Der Nachteil dieserart Erklärung: Irgendwie fehlte das große Staatsmännische, der wirklich über die kurze Legislaturperiode hinausreichende Blick. Doch Letzteres gab es auch nicht bei Bettels Amtsvorgänger, dem die CSV noch immer nachtrauert. Es stimmt, Junckers Erklärungen zur Lage des Landes begannen in der Regel mit einem ausschweifenden Exkurs in die Gefilde der großen Politik, den konzentrischen Kreisen folgend: Zuerst die Lage in der Welt, dann die in der EU und schließlich jene im kleinen Großherzogtum.

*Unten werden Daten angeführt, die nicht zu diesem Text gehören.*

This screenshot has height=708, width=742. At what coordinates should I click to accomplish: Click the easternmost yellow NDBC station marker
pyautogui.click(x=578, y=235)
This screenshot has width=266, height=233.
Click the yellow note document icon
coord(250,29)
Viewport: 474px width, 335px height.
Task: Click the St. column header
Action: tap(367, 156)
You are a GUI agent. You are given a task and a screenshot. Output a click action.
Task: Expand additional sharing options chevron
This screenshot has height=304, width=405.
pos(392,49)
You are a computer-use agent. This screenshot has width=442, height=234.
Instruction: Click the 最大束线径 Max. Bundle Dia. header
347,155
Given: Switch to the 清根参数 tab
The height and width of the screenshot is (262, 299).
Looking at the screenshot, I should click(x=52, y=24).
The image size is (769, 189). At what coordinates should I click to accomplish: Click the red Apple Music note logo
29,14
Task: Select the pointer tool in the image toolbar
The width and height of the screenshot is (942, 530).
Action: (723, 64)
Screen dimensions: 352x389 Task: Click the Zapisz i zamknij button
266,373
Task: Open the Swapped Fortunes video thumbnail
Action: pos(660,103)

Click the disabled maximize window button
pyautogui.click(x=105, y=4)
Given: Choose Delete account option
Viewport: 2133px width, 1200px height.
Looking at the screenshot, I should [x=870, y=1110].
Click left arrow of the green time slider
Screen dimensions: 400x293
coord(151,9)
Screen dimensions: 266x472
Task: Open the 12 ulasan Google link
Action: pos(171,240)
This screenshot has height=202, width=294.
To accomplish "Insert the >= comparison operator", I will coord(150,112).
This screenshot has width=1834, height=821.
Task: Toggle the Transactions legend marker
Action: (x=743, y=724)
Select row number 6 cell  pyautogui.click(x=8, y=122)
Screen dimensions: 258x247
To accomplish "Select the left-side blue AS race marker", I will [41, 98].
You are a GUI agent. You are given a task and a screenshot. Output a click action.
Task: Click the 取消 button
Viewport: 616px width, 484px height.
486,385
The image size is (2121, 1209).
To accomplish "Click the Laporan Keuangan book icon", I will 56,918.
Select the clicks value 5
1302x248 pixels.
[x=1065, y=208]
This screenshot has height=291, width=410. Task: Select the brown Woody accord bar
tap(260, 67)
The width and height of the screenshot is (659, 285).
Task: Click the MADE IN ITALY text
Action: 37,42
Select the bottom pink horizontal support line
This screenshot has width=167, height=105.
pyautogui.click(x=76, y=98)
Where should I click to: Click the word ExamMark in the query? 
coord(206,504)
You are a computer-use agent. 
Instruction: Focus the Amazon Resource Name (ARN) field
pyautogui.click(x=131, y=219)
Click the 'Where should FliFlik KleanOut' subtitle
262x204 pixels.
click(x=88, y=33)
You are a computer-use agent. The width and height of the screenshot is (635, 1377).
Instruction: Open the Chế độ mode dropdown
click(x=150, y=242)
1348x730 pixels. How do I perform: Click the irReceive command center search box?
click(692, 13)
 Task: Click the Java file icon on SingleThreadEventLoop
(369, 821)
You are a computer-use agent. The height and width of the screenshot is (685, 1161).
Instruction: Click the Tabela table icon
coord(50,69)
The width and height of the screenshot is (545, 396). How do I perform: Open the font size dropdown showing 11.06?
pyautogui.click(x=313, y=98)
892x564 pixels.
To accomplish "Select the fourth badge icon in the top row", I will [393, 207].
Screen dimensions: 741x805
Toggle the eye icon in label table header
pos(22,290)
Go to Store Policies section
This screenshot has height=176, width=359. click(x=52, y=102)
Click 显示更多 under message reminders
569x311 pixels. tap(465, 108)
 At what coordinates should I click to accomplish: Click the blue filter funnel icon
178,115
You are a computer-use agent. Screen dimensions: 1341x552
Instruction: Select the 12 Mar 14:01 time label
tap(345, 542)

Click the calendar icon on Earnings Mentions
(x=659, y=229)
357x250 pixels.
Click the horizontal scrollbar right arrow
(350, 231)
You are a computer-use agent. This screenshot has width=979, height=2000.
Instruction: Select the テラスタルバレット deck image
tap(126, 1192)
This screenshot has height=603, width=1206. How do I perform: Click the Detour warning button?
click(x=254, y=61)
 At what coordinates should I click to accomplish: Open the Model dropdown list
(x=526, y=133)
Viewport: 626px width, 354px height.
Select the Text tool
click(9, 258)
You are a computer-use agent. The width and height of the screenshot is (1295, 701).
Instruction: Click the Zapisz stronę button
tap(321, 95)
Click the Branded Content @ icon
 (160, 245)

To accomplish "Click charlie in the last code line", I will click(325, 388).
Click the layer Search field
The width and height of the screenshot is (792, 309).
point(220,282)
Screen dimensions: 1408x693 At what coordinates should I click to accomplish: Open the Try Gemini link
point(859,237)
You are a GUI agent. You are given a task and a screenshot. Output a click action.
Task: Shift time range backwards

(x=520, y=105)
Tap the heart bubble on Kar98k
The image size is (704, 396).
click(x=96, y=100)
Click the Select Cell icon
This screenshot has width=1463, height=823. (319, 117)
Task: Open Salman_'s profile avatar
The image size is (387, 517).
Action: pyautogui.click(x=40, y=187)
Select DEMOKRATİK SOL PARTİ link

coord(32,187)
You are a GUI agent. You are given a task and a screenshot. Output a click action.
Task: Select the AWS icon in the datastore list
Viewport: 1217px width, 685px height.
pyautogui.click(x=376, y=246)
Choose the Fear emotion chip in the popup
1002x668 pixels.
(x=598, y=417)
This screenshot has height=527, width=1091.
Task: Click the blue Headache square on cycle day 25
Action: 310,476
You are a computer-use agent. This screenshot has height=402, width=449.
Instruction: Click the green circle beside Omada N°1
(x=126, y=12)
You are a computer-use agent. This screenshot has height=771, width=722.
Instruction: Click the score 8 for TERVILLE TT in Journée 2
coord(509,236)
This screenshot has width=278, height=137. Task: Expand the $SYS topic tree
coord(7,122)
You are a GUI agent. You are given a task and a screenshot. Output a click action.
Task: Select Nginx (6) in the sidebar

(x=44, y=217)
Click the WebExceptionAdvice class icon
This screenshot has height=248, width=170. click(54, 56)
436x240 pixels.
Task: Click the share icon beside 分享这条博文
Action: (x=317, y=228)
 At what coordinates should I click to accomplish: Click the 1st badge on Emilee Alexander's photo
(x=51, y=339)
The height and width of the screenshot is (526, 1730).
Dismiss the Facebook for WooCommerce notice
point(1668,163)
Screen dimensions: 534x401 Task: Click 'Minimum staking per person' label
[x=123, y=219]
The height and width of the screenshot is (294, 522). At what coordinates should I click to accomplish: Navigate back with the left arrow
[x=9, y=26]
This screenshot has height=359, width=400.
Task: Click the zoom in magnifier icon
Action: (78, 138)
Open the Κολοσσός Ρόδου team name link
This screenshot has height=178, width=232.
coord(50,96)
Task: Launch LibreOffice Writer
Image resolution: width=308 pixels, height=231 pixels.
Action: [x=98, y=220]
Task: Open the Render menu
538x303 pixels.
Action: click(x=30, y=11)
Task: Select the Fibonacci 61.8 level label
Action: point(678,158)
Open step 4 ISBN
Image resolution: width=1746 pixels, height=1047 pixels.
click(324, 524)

Bettel hingegen begrenzte sich gestern vor allem auf das Kleine, sozusagen das Hausgemachte. Zum Nachteil dürfte ihm das nicht gereichen. Denn in seinem 47 Seiten starken Text sprach er Probleme an, welche die Einwohner konkret und direkt interessieren, sei es die nach wie vor katastrophale Lage auf dem Wohnungsmarkt, die von Unicef, Caritas-Sozialalmanach oder CSL-Sozialpanorama angeprangerte soziale Ungerechtigkeit und Kinderarmut, die die Gewerkschaften brennend interessierende Arbeitszeitflexibilisierung und die Reform des PAN-Gesetzes.

In diesen Bereichen erinnerte Bettel daran, was seine Regierung bereits beschlossen hat oder noch in Erwägung zieht. Schlüsselfertige Lösungen bot er seinen Zuhörern im Parlament und im Land nicht an, dafür aber konkrete Lösungsansätze. Insofern spielte Bettel die Karte der politischen Transparenz und Ehrlichkeit aus.

Die Regierung outete sich mit Bettels Erklärung als eine solche der Macher, die nichts versprechen, sondern handeln. Dass dabei etwas schieflaufen kann, ja, das gilt es in Kauf zu nehmen.
Derlei Grundeinstellung kann man zustimmen oder auch nicht. Solange es mit ihr gelingt, den sozialen Zusammenhalt des Landes zu fördern und soziale Ungerechtigkeiten zu reduzieren, sollte man sie nicht pauschal zurückweisen.